Debby and Larry Kline
We use our art to make people think differently by posing provocative questions, challenging preconceptions and playing with context. Humor softens the blow. Our media varies from project to project. We often gravitate toward media with which we are less familiar as experimentation leads to amazing things in the studio. We might work with traditional sculptural media or explore the potential of materials such as fluorescent light bulbs, tobacco, salt, prescription medication, mud, foam, cement and ketchup. Our subjects range from environmental issues to civic dialogue and social justice.
We also believe that one person can change the world and we, of course, have the added impact of being a collaborative team. Art has the ability to both engage and provide viewers with avenues to see the world through someone else’s eyes. When we can truly visualize an idea, we are more apt to understand it. Our work provides commentary to our times, through works of ambitious scale and concept. While we begin intellectually, our work often has some element that pulls viewers in on a gut level, using aesthetics or humor. Once a viewer is connected on this visceral level, they can begin to engage in the conversation. We have watched soldiers break down and cry while experiencing our works such as, The Game at Hand and PEACES. This is not an unusual response as viewers are often touched by our content and taken off-guard by our unusual and powerful methods of presentation.
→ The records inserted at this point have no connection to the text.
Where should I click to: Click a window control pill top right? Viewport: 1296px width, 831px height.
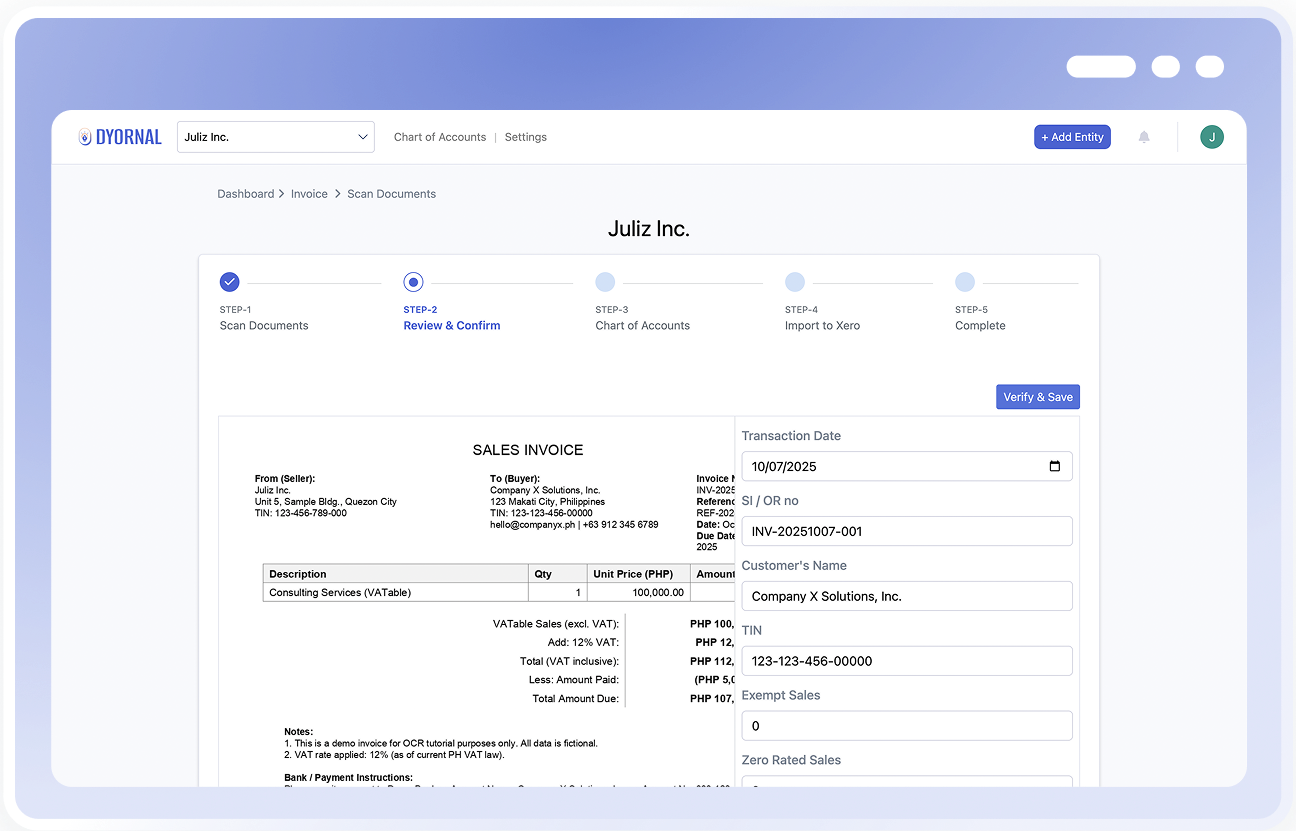(x=1100, y=66)
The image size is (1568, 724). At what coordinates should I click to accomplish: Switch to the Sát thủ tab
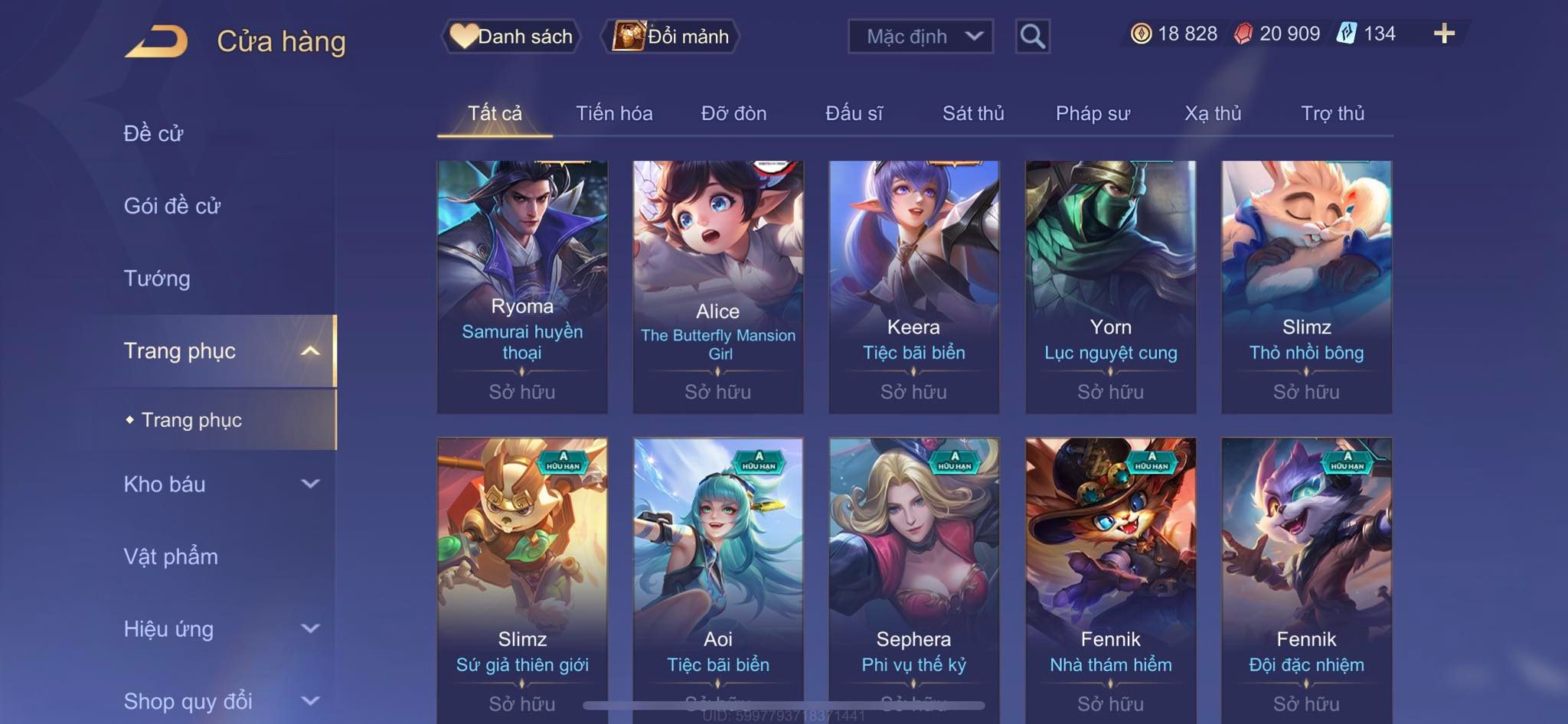tap(973, 113)
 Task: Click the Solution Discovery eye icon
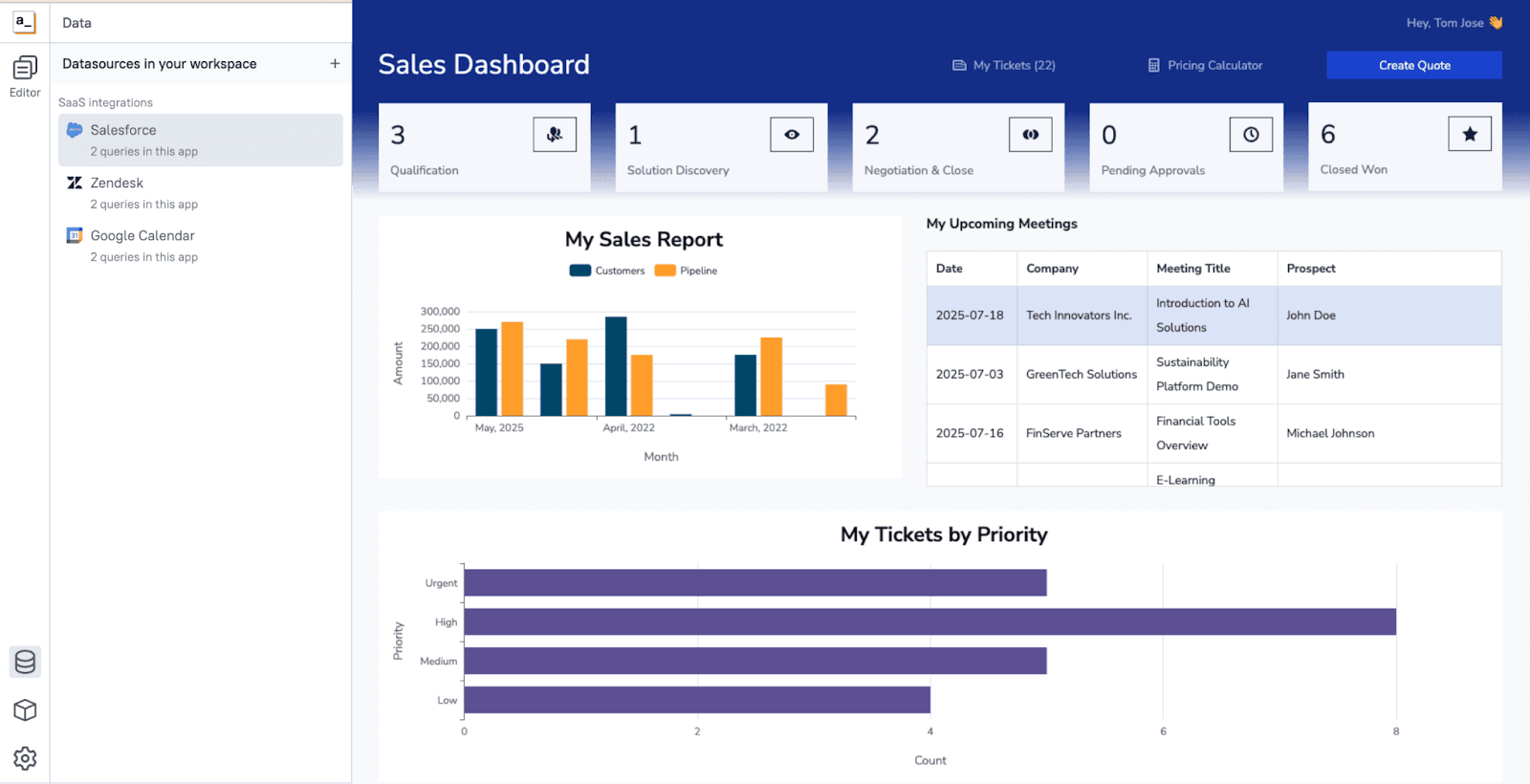[792, 135]
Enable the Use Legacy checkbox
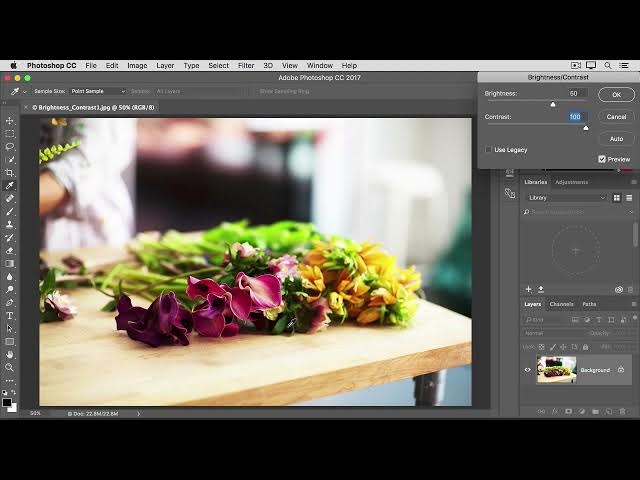This screenshot has width=640, height=480. (488, 150)
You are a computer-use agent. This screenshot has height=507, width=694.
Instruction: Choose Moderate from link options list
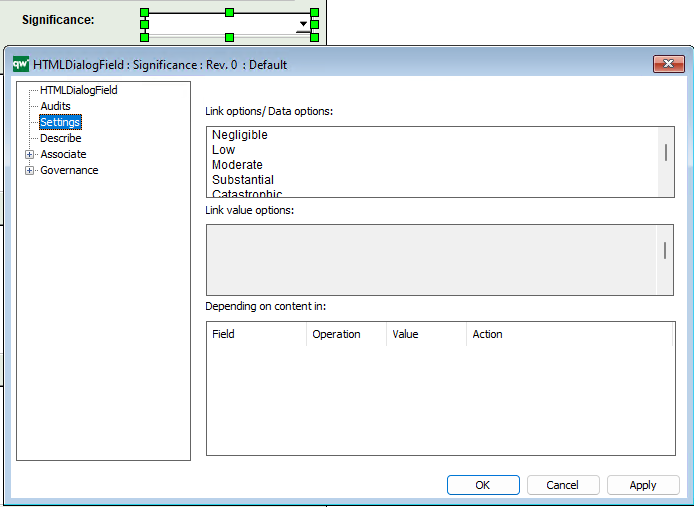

Debby and Larry Kline are collaborative artists, whose works have been featured in many solo exhibitions, including Mission Cultural Center for Latino Arts (San Francisco), California Center for the Arts Museum, La Casa del Tunel Art Center (Tijuana), Southwestern College Art Gallery, UCSD Cross Cultural Center Gallery, Mesa College Art Gallery and Athenaeum Music and Arts Library. Group exhibitions include Indiana State Museum, Torrance Art Museum and Museum on the Seam (Israel), which involved traveling to Jerusalem and creating a one ton adobe structure on the roof of the museum as part of an exhibition of international environmental artists. They participated in The Center for Land Use Interpretation’s residency program through a grant from UCIRA and were featured artists at Art San Diego 2013 and 2015. In addition to coverage in mainstream periodicals such as Utne and Orion, book credits include “The Artists Guide,” by Jackie Battenfield, “Design and Ethics: Reflections on Practice,” by Emma Felton, Oksana Zelenko and Suzi Vaughan, as well as their own artist-made book “My Dinner with The Klines.” They have been awarded three grants from The Gunk Foundation, NY, and grants from Potrero Nuevo Fund, San Francisco, and Center for Cultural Innovation, Los Angeles. They were awarded the 2013 San Diego Art Prize and Established Artist Grant, which recognizes the work of some of the most accomplished artists in the San Diego/Tijuana region. They were also featured in an Emmy Award winning episode of ArtPulse TV in 2014. In 2016, they were awarded the Calzona Prize, winning a plot of land on the border of California and Arizona, where they will create a series of earthworks relating to the formation of the Salton Sea. In 2018, they will participate in two consecutive artist-in-residence programs at San Diego Natural History Museum, and Torrance Art Museum with a third long-term art residency at UCSD School of Medicine.